# EXTRACT PROVIDED
But with the Syrian conflict entering its fourth year, the government has come under criticism for failing to stop its nationals - some as young as 15 - from heading to Syria.
Interior Minister Bernard Cazeneuve said in a statement that a 37-year-old man who had been a resident in France since 1980 had been sent back to Algeria on Thursday morning.
The man had been close to radical Islamist groups implicated in the recruitment of individuals to join jihadist networks in Afghanistan and Syria, Cazeneuve said.
“This jihadist was arrested by Turkish authorities in a bus taking a group to Syria,” he said. “Having been returned to French authorities by Turkey, he was ... immediately deported.”
Cazeneuve unveiled some 20 measures in April that ranged from stripping people of French nationality along the lines of new British legislation introduced last year to prevent minors from leaving France without parental consent.

# THINGS TO DO
1. In the news report on the deportation, which authorities arrested the man on a bus taking a group to Syria?
2. Duplicate the part of the news report on the deportation that begins at the words "The man had" and stops after "without parental consent.".
3. Pick up the news report on the deportation after its last sentence and keep writing it.

# LISTING
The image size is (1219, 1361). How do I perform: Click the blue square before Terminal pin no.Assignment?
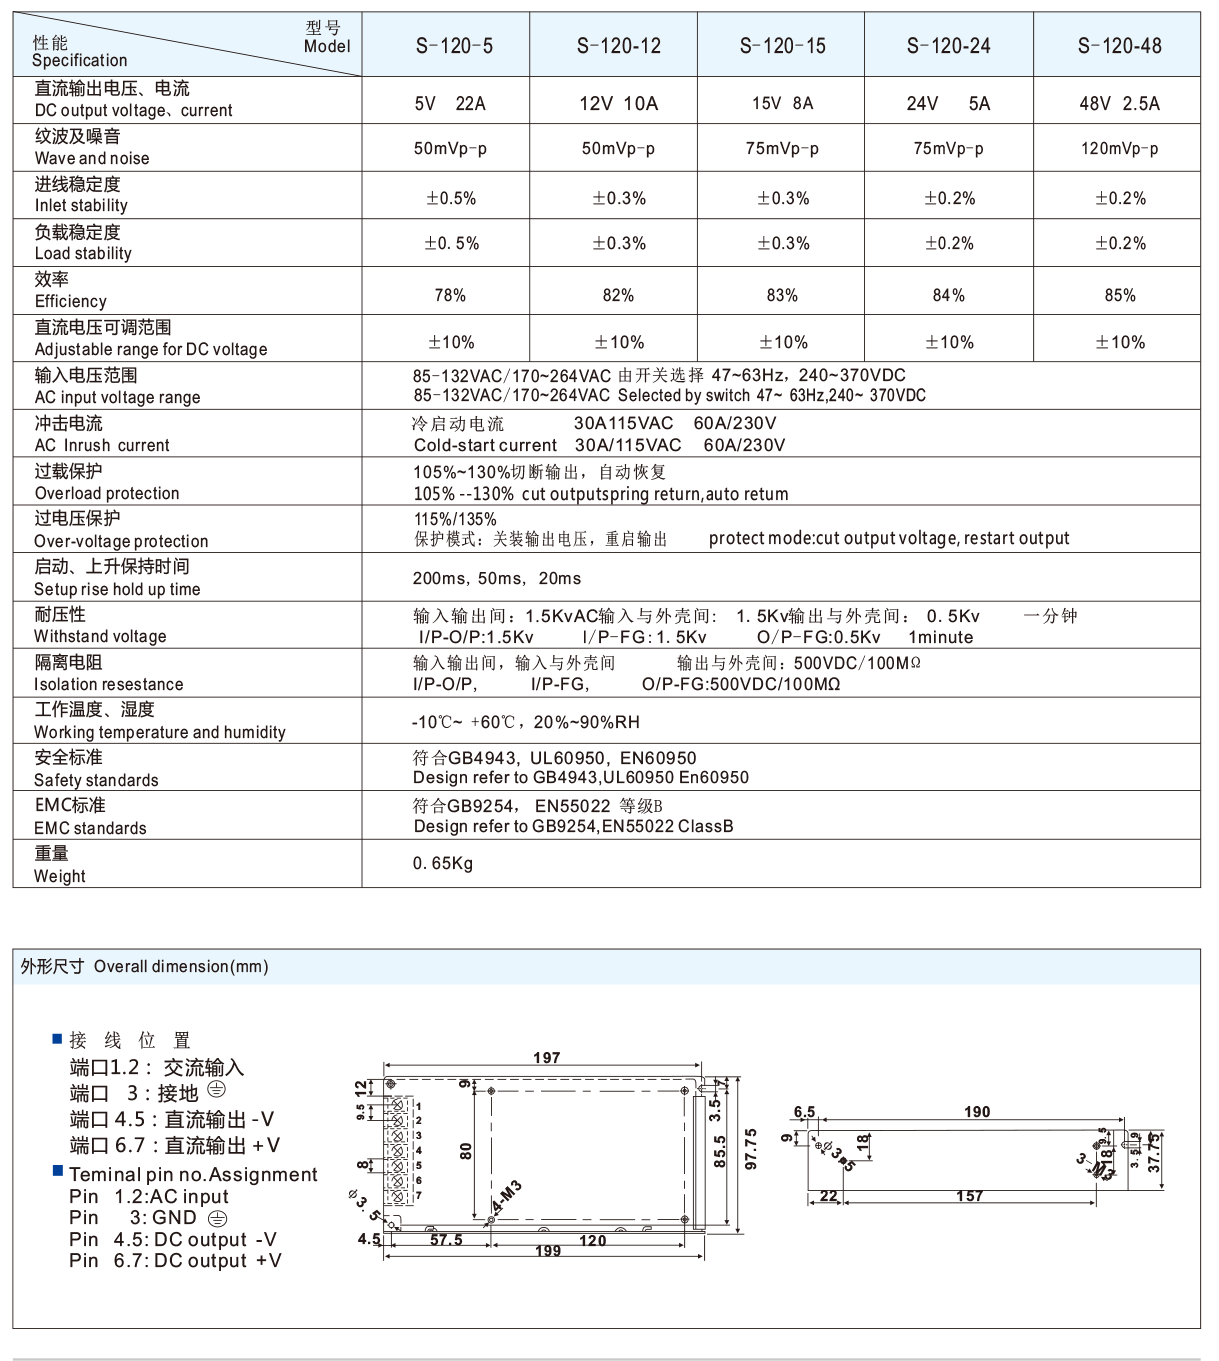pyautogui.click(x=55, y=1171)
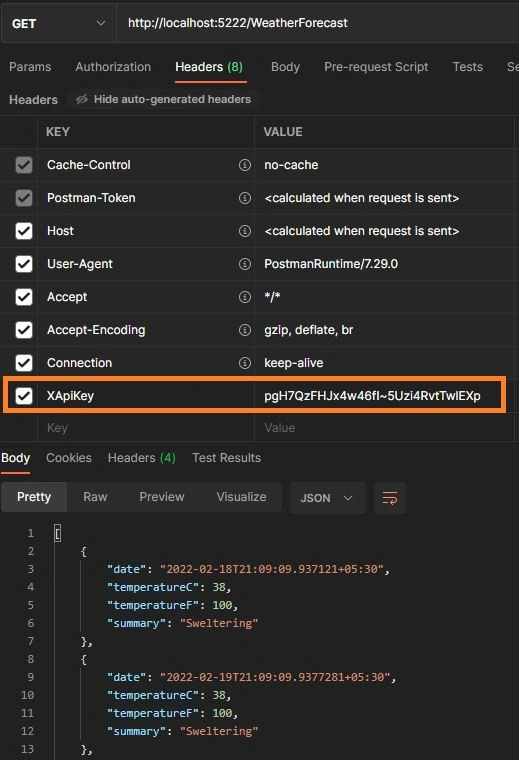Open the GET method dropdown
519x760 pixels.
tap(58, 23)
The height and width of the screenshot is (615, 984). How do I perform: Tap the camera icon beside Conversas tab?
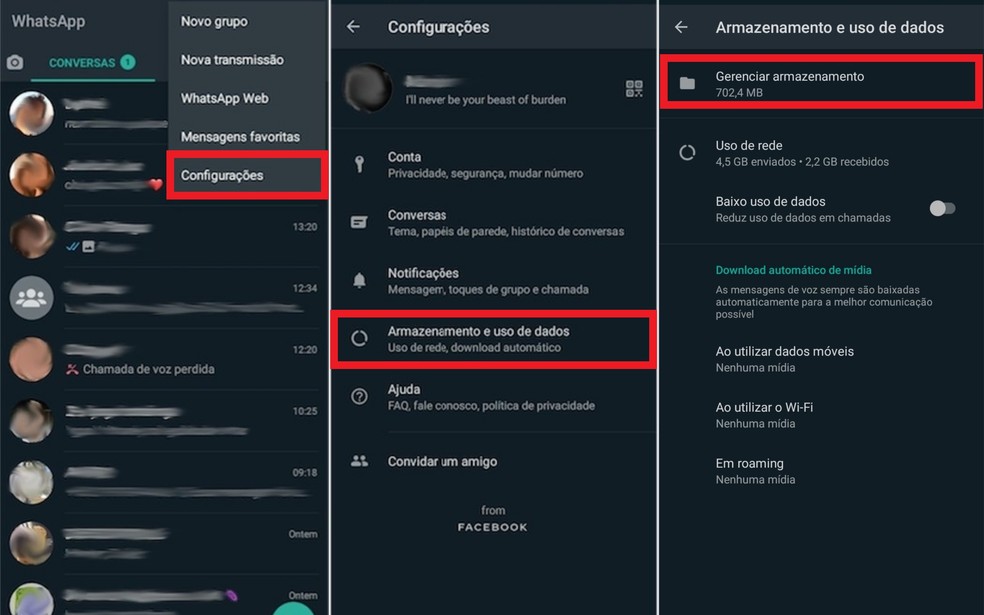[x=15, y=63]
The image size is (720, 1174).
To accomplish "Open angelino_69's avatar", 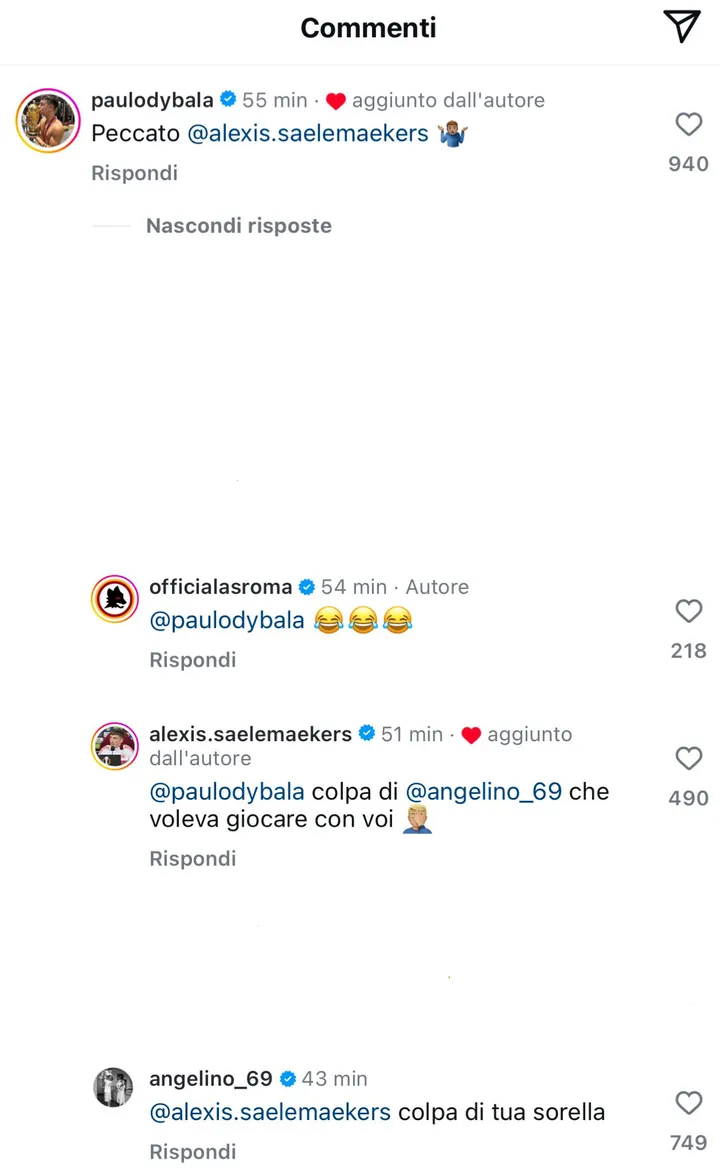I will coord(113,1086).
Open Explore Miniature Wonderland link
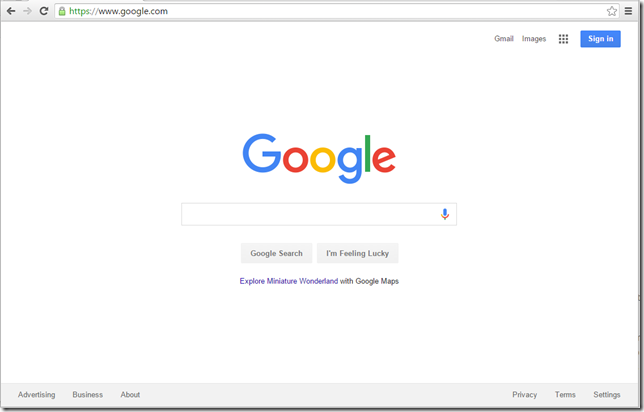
* * *
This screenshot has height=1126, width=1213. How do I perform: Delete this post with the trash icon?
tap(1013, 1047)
==
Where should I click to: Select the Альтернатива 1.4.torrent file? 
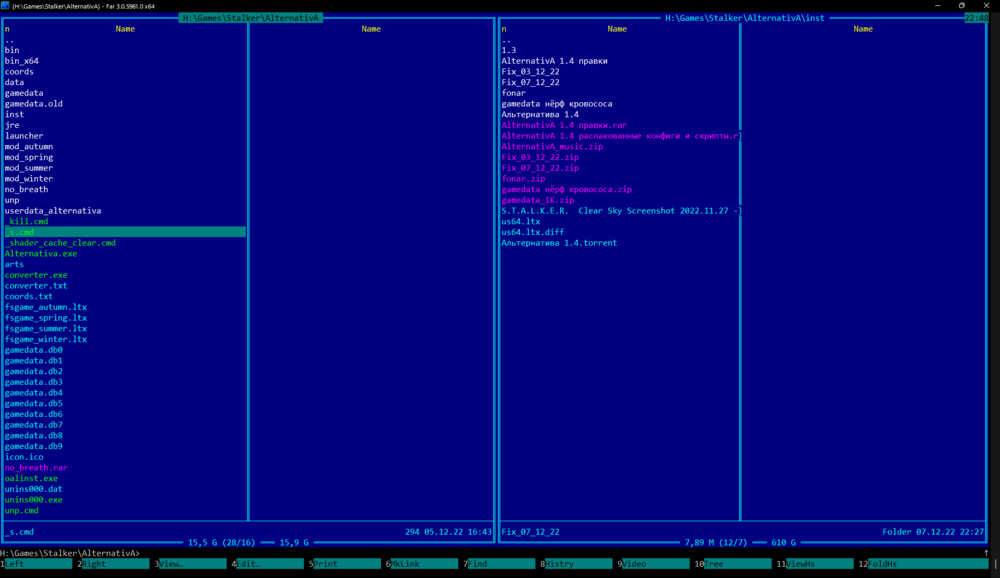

# THE RESPONSES
1. Turkish authorities arrested him.

2.
The man had been close to radical Islamist groups implicated in the recruitment of individuals to join jihadist networks in Afghanistan and Syria, Cazeneuve said.
“This jihadist was arrested by Turkish authorities in a bus taking a group to Syria,” he said. “Having been returned to French authorities by Turkey, he was ... immediately deported.”
Cazeneuve unveiled some 20 measures in April that ranged from stripping people of French nationality along the lines of new British legislation introduced last year to prevent minors from leaving France without parental consent.

3.
France has Europe’s largest Muslim population at about 5 million. It has had broad success at dodging attacks in large part due to its water-tight security apparatus and some of Europe’s toughest anti-terror laws, although analysts say they need to be adapted in light of the social media boom.
On Wednesday, Cazeneuve told lawmakers there were 285 French nationals fighting in Syria against the government and 120 that were currently in transit between the two countries. That figure had shot up by 75 percent in recent months, he said.
About 100 French nationals have already returned to France and 25 have been killed, he said.
“The anti-jihadist plan ... foresees deporting immediately any foreign national implicated in jihadist networks,” Cazeneuve said. “These measures will be implemented with their full force.”